La quota di sostegno pubblico ipotizzata varia dal 50% al 65% dell’investimento complessivo, con un impegno effettivo per lo Stato tra 4,9 e 8,6 miliardi di euro all’anno dal 2027 al 2030, al netto dei maggiori gettiti fiscali generati dagli investimenti. La sostenibilità economica viene valutata non solo in base al contributo pubblico, ma anche al valore aggiunto generato, al ritorno occupazionale e al coinvolgimento di capitali privati.

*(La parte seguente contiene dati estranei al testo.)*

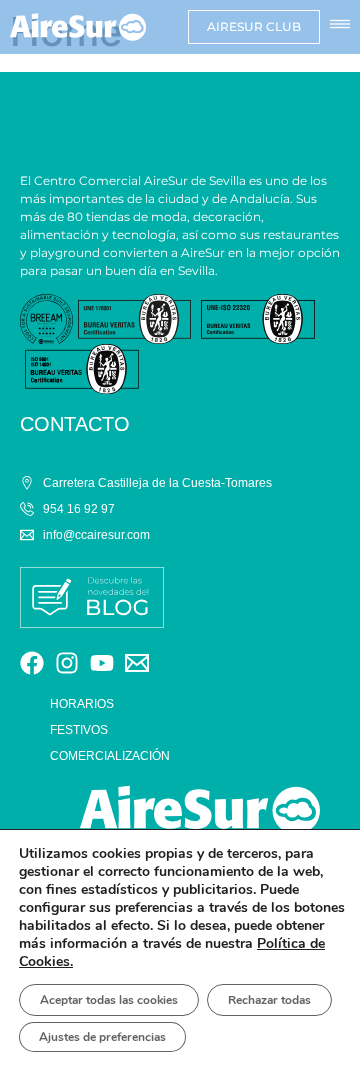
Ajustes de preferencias (102, 1037)
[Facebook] (32, 663)
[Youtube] (102, 663)
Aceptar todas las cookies (109, 1000)
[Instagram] (67, 663)
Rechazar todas (269, 1000)
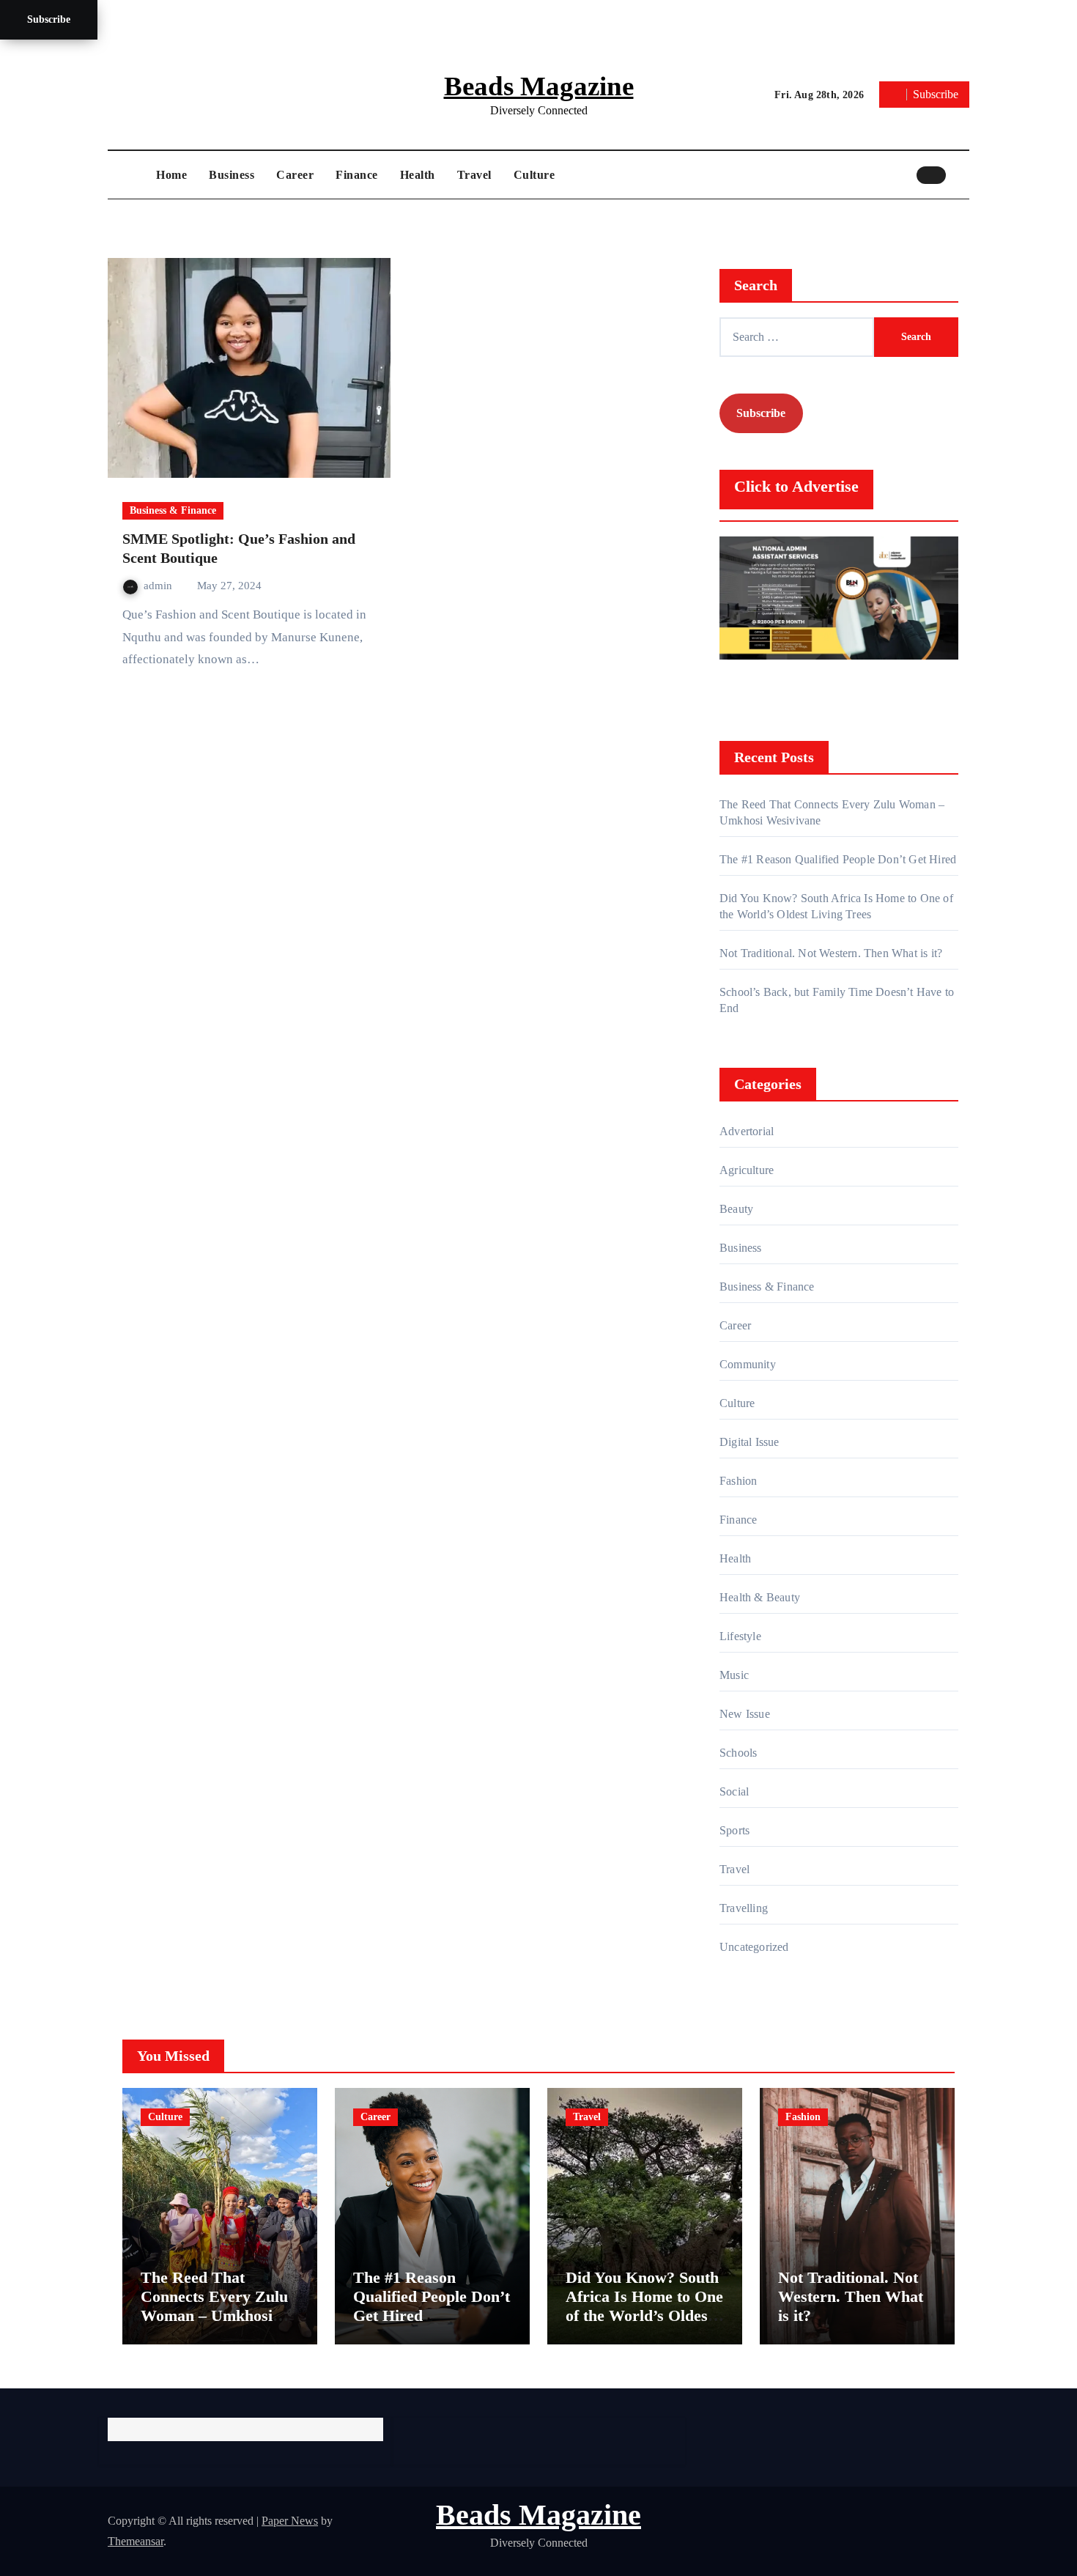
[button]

Per assicurare l’efficacia di qualsiasi soluzione, è fondamentale una programmazione pluriennale, massima trasparenza delle regole, controlli rigorosi e una governance collaborativa tra Stato, attori finanziari, imprese e cittadini. Proseguire verso il target europeo richiede uno sforzo condiviso per massimizzare le risorse disponibili, supportare le famiglie più bisognose e promuovere un’edilizia sicura, moderna e sostenibile. Solo attraverso la collaborazione attiva e l’adozione di modelli flessibili e inclusivi, conclude lo studio, sarà possibile completare con successo la transizione energetica del patrimonio abitativo nazionale.